Set-AzContext -Subscription $storageSubscription


# Table storage details
$resourceGroup = "rg-Lighthouse"
$storageAccountName = "adrmsubscriptions"
$tableName = "subscriptions"
$storageAccount = Get-AzStorageAccount -ResourceGroupName $resourceGroup -Name $storageAccountName
$ctx = $storageAccount.Context
$cloudTable = (Get-AzStorageTable –Name $tableName –Context $ctx).CloudTable
$partitionKey1 = "partition1"

# Add Subscription To Table Storage
Add-AzTableRow `
-table $cloudTable `
-partitionKey $partitionKey1 `
-rowKey ("$subscriptionId") -property @{"Onboarded"="true"}

This could've just as easily been a part of the previous function but that would imply that all newly detected subscriptions are always added to the Table Storage. At some point in time I would like to build some logic that determines which subscriptions can be added.  

Running the inventory
Last but not least, we're running the inventory by triggering "getSubscriptionContents" and providing the "subscriptionId" in the body of the request. The function is setting the "AzContext" to that of the "subscriptionId" as we have already determined it has the appropriate access.

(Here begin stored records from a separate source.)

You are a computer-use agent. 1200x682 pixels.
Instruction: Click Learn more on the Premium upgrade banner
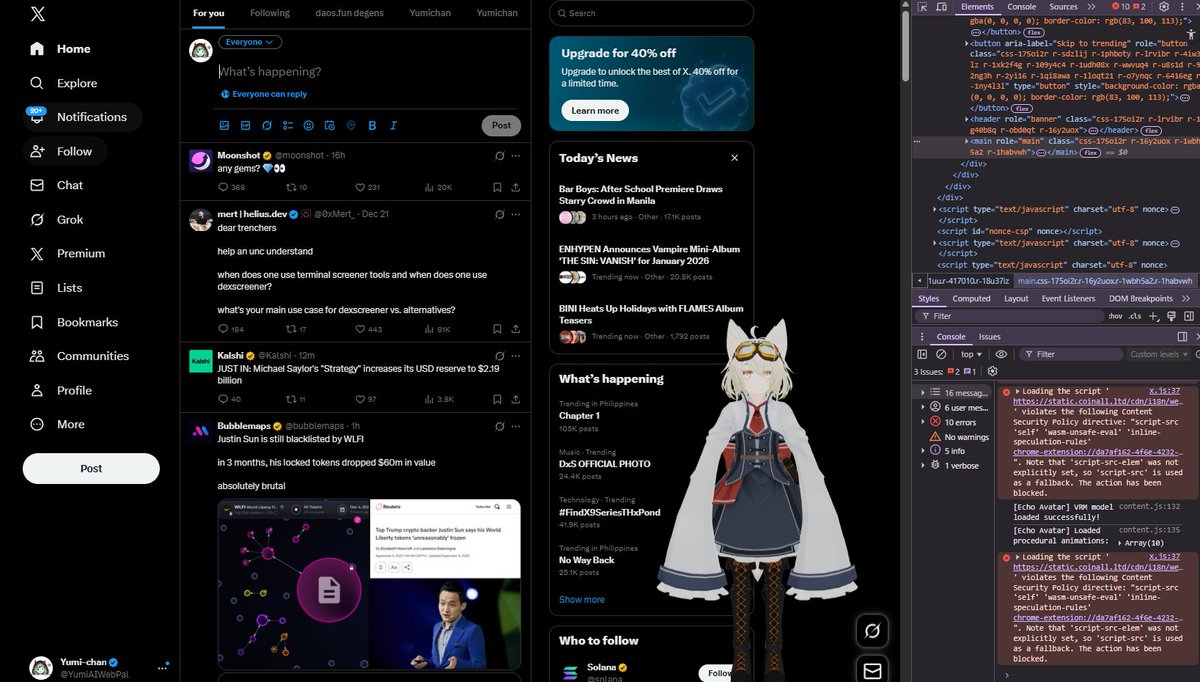pyautogui.click(x=594, y=111)
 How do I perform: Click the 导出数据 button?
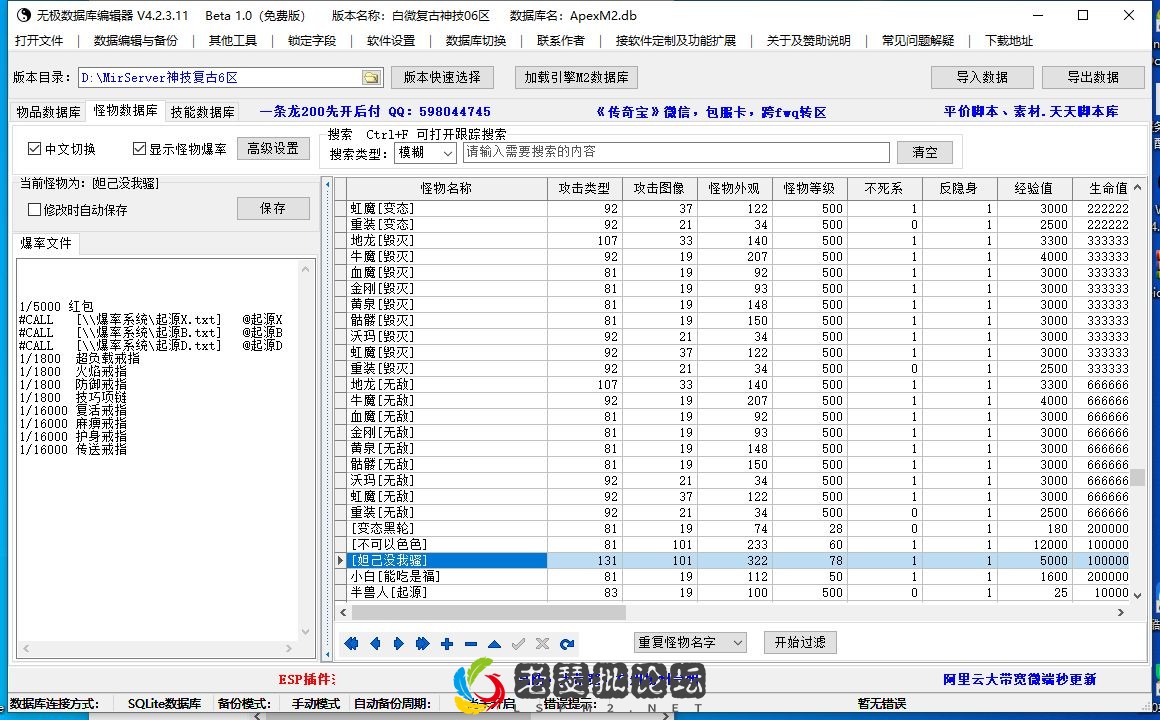point(1093,76)
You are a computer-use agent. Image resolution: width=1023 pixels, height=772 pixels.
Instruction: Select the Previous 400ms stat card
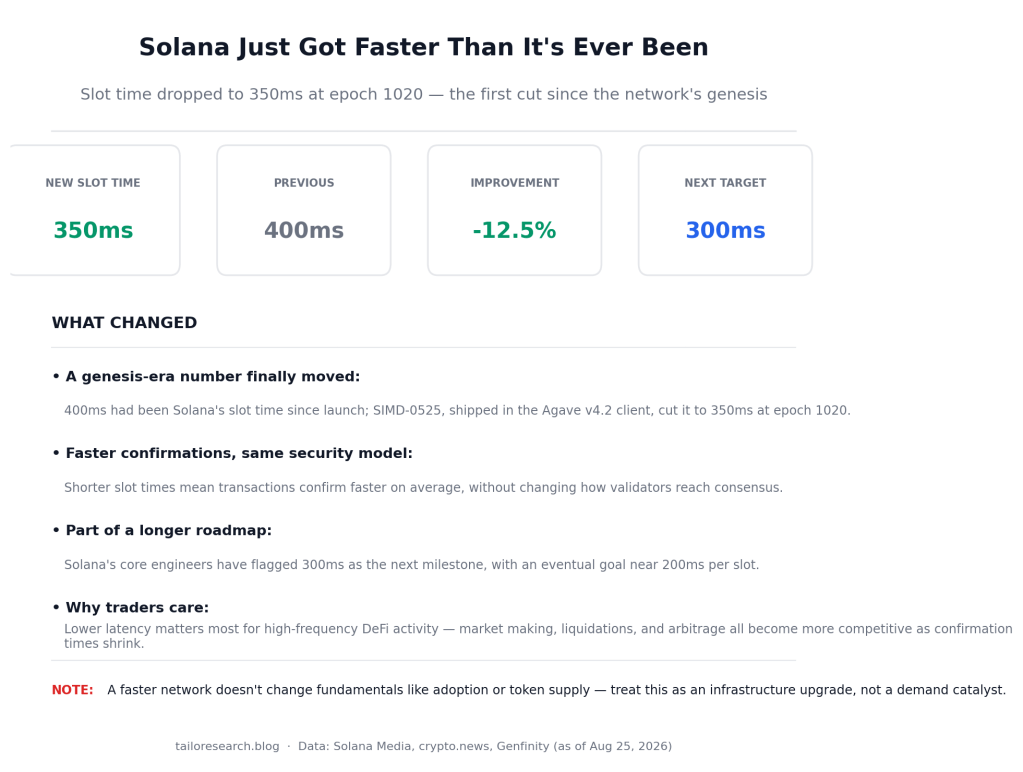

$subscriptionId = $Request.Query.subscriptionId
if (-not $subscriptionId) {
    $subscriptionId = $Request.Body.subscriptionId
}

Set-AzContext -SubscriptionId $subscriptionId   


$resources = get-azresource
$resources = ($resources.ResourceType |group)
$result = $resources |ConvertTo-Json

The results are returned tot he Logic App which will eventually create an HTML table and store it.

Logic App
The Logic App consists of a pretty straight forward workflow. The first step is to invoke the "compareSubscriptions" Function which returns one new subscription. As mentioned before, I limited this to one subscription to prevent automating in bulk. If multiple subscriptions are added within the 15 minute window, the next subscription will be added on the next run of the Logic App. If you're onboarding multiple customers per 15 minutes (good job!), then adjust the timing of the Logic App or trigger it manually.

As a second step it catches when no new subscriptions are detected and terminates the Logic App.

 

When a new subscription is returned we'll add it to the Table Storage using the "addSubscription" Function. Right now we have the "detection" part figured out and automated. Anything after this step is up to you.

To illustrate the concept, I've configured an additional step and Function to retrieve a list of all the resources from the new subscription and return the Resource Types and the occurrences (count) of the resource types. So.. pretty much a basic inventory. As a last step I've stored the contents to an HTML table and stored the file on Azure File Storage.

     

Result:

Wrap-up

As illustrated it is not that difficult to configure some kind of automation to automate your onboarding process. Once Azure provides a notification when delegation is configured, comparing the subscriptions to trigger automation is no longer necessary but, a large bit of a code can still be used for your automation process. If you're progressing with Azure Lighthouse and Delegated Resource Management then this is definitely worth looking into and will make your life easier and not burden you or your peers with manual tasks to onboard customers.